**ЗАДАНИЕ:**
Перепишите дословно часть отрывка о писательских союзах: всё, начиная со слов «01.11.1991 С.-Петербург, Ленинградская, Россия» и вплоть до слов «350 петербургских писателей.» включительно.

**ПРЕДЛОЖЕННЫЙ ОТРЫВОК:**
▼
01.11.1991 С.-Петербург, Ленинградская, Россия
Зима тревоги
Осенью 1991?го вместо Союза писателей СССР было образовано Содружество союзов писателей со штаб-квартирой на Поварской. А зимою был учрежден Союз российских писателей, альтернативный Союзу писателей России во главе с Романовым (читай — с Бондаревым и Михалковым). В осуществлении этих проектов была и наша доля усилий: бесконечные поездки {437} в Москву на оргкомитеты, работа над уставом, а в дальнейшем участие в выборных органах. В новый союз подали заявления и были приняты около 350 петербургских писателей.
В эти дни закручивалась крупная правовая интрига вокруг писательской собственности, растянувшаяся в дальнейшем на многие годы, — с апелляциями к правительству, с привлечением «омоновцев», с заменой замков и сжиганием чучел — не завершившаяся и по сей день. Меня с самого начала отталкивала эта московская междоусобица, в которой уже прочитывались не столько идейные противоречия, сколько групповые амбиции, личные счеты, а иногда и корысть. Привыкнув к безотказной и часто самоотверженной работе членов нашей питерской команды, я с недоумением воспринимал непробиваемый индивидуализм некоторых своих московских партнеров, еще накануне ярко вещавших с трибуны. Один опоздает на важное совещание («Ты что, не мог встать пораньше? — А я всегда так встаю».), другой не откажет себе в самый важный момент сыграть партию на бильярде, третий, заварив крупное дело и взбудоражив людей, вдруг на следующее утро неожиданно для всех окажется в Нью-Йорке да еще смертельно обидится и бросит дело, когда его упрекнут. Поэтому я не слишком удивился, когда демократические лидеры стали попрекать друг друга числом зарубежных поездок, совершенных за казенный счет. Понять, что там, в «доме Ростовых», творится, нам в Петербурге было затруднительно. Мы подписывали какие-то письма вместе с москвичами, однажды я даже был участником визита группы писателей в «Белый дом», к Филатову, только заступившему тогда на пост главы ельцинской администрации. Но для «глубокого погружения» в эти проблемы надо было жить в Москве.
▲
**ИСХОДНЫЕ ДАННЫЕ:**
▼
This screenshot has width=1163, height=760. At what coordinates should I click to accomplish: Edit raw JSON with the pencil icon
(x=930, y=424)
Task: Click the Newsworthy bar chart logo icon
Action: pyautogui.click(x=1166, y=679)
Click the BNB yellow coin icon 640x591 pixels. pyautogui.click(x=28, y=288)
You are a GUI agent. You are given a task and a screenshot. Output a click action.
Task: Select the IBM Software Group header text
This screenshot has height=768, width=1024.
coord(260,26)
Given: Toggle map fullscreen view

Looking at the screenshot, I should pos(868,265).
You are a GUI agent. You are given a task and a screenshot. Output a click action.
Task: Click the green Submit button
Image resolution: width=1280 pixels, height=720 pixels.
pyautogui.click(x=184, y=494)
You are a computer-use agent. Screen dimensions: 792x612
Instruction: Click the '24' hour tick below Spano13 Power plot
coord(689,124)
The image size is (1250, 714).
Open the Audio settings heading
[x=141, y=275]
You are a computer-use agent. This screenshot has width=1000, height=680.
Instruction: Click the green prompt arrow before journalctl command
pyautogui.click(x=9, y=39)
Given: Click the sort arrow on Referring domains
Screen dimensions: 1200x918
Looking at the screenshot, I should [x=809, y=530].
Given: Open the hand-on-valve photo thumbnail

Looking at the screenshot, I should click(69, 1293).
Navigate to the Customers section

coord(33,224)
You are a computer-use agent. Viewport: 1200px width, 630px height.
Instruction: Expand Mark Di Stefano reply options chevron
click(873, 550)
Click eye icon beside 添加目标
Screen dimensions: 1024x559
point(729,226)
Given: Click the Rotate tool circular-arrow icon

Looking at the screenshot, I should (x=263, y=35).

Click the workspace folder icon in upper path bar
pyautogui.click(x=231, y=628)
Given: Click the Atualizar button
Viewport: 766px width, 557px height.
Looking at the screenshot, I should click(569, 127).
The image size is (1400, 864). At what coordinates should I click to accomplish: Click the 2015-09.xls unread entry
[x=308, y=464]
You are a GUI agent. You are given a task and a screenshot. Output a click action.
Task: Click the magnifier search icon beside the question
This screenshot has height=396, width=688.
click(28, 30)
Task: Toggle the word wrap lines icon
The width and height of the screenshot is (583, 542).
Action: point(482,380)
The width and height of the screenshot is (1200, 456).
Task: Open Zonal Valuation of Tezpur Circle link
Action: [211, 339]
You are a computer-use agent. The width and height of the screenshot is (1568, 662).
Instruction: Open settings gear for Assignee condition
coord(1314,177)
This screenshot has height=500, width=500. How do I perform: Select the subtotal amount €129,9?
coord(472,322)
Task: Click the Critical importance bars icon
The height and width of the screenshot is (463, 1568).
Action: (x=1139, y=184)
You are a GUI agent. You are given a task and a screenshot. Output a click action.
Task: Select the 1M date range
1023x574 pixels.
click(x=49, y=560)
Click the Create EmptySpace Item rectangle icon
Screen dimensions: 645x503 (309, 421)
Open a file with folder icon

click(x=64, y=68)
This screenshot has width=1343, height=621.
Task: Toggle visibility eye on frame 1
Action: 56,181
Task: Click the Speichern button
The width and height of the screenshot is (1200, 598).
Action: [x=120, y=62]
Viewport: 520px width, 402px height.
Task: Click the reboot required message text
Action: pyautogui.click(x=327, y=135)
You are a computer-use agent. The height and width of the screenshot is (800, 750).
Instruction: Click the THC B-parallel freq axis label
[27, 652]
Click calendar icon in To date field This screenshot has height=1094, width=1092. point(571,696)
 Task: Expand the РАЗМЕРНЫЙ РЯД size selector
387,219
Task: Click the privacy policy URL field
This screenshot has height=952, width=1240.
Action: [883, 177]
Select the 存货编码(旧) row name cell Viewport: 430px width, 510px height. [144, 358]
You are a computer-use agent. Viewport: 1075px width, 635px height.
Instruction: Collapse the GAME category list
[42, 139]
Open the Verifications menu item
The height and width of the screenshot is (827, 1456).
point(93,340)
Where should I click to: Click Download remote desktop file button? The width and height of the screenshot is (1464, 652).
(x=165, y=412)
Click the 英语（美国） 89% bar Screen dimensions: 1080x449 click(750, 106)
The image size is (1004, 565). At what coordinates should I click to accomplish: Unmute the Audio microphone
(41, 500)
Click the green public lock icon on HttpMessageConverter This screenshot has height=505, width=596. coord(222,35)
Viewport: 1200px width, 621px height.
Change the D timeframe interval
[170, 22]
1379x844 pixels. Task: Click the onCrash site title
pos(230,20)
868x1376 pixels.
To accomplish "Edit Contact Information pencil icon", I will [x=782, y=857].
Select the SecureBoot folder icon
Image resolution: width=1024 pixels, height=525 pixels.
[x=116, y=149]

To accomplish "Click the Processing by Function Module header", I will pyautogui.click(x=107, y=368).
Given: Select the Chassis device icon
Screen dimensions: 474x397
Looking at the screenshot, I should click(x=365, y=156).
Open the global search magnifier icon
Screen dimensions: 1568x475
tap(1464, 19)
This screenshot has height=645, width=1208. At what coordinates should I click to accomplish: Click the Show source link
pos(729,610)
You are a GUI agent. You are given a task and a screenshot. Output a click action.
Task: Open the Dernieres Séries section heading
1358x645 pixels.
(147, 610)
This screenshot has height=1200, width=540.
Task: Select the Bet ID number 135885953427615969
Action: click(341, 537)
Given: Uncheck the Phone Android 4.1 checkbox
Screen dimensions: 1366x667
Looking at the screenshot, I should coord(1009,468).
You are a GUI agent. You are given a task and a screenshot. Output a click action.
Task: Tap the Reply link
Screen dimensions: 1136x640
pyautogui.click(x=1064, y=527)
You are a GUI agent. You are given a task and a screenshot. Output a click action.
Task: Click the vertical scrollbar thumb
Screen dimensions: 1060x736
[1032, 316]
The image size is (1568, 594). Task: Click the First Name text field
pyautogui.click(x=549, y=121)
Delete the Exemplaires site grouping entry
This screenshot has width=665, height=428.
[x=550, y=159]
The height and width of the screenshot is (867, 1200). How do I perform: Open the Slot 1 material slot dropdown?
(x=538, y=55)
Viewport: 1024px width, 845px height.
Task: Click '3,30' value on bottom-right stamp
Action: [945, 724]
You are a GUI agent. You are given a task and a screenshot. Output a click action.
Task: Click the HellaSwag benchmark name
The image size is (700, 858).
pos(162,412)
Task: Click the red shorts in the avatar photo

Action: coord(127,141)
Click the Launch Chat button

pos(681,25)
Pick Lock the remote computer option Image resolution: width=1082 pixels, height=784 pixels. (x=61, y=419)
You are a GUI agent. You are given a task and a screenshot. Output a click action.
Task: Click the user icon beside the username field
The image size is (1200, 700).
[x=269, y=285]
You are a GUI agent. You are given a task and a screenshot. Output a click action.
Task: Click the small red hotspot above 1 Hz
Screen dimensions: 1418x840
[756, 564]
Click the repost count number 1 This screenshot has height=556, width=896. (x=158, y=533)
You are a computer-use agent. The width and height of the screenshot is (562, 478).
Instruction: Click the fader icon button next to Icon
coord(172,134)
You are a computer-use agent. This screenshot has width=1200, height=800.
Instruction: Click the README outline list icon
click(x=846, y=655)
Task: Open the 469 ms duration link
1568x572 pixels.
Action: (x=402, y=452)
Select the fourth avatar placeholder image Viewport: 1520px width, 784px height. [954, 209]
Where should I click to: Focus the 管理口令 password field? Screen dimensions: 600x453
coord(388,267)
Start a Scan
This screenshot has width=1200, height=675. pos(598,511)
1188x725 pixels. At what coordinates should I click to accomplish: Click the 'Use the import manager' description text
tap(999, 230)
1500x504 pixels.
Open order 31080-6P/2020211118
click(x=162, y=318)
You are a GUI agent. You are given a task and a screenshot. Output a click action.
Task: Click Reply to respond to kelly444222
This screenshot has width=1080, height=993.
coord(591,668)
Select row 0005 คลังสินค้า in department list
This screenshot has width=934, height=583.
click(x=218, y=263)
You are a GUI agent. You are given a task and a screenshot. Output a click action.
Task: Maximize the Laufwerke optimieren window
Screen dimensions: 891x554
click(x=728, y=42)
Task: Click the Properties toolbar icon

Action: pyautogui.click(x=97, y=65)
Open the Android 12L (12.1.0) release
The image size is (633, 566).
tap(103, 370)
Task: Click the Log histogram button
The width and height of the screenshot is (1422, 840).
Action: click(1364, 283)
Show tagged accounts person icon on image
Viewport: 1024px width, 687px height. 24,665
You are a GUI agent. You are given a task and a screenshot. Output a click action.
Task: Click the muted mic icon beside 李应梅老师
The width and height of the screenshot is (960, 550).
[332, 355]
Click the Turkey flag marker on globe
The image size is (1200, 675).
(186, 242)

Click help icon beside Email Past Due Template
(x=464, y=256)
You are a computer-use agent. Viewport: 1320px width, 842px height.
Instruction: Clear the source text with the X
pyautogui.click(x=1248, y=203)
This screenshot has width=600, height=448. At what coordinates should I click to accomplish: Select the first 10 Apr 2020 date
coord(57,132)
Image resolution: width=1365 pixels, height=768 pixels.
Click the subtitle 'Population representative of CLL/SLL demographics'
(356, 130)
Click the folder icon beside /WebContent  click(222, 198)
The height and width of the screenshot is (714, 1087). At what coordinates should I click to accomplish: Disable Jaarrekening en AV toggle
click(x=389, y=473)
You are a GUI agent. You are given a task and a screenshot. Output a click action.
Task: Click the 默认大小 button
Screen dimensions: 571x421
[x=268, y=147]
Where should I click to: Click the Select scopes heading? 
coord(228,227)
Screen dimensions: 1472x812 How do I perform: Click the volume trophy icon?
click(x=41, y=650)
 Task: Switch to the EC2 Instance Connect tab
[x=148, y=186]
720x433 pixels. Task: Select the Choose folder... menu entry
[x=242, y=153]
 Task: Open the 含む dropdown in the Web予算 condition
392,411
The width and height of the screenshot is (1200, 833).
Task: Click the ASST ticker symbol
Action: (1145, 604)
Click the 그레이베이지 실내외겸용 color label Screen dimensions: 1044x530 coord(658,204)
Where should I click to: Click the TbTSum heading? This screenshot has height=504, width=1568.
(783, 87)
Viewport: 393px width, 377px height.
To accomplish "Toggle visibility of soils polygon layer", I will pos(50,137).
▲
**РЕШЕНИЕ ЗАДАНИЯ:**
01.11.1991 С.-Петербург, Ленинградская, Россия
Зима тревоги
Осенью 1991?го вместо Союза писателей СССР было образовано Содружество союзов писателей со штаб-квартирой на Поварской. А зимою был учрежден Союз российских писателей, альтернативный Союзу писателей России во главе с Романовым (читай — с Бондаревым и Михалковым). В осуществлении этих проектов была и наша доля усилий: бесконечные поездки {437} в Москву на оргкомитеты, работа над уставом, а в дальнейшем участие в выборных органах. В новый союз подали заявления и были приняты около 350 петербургских писателей.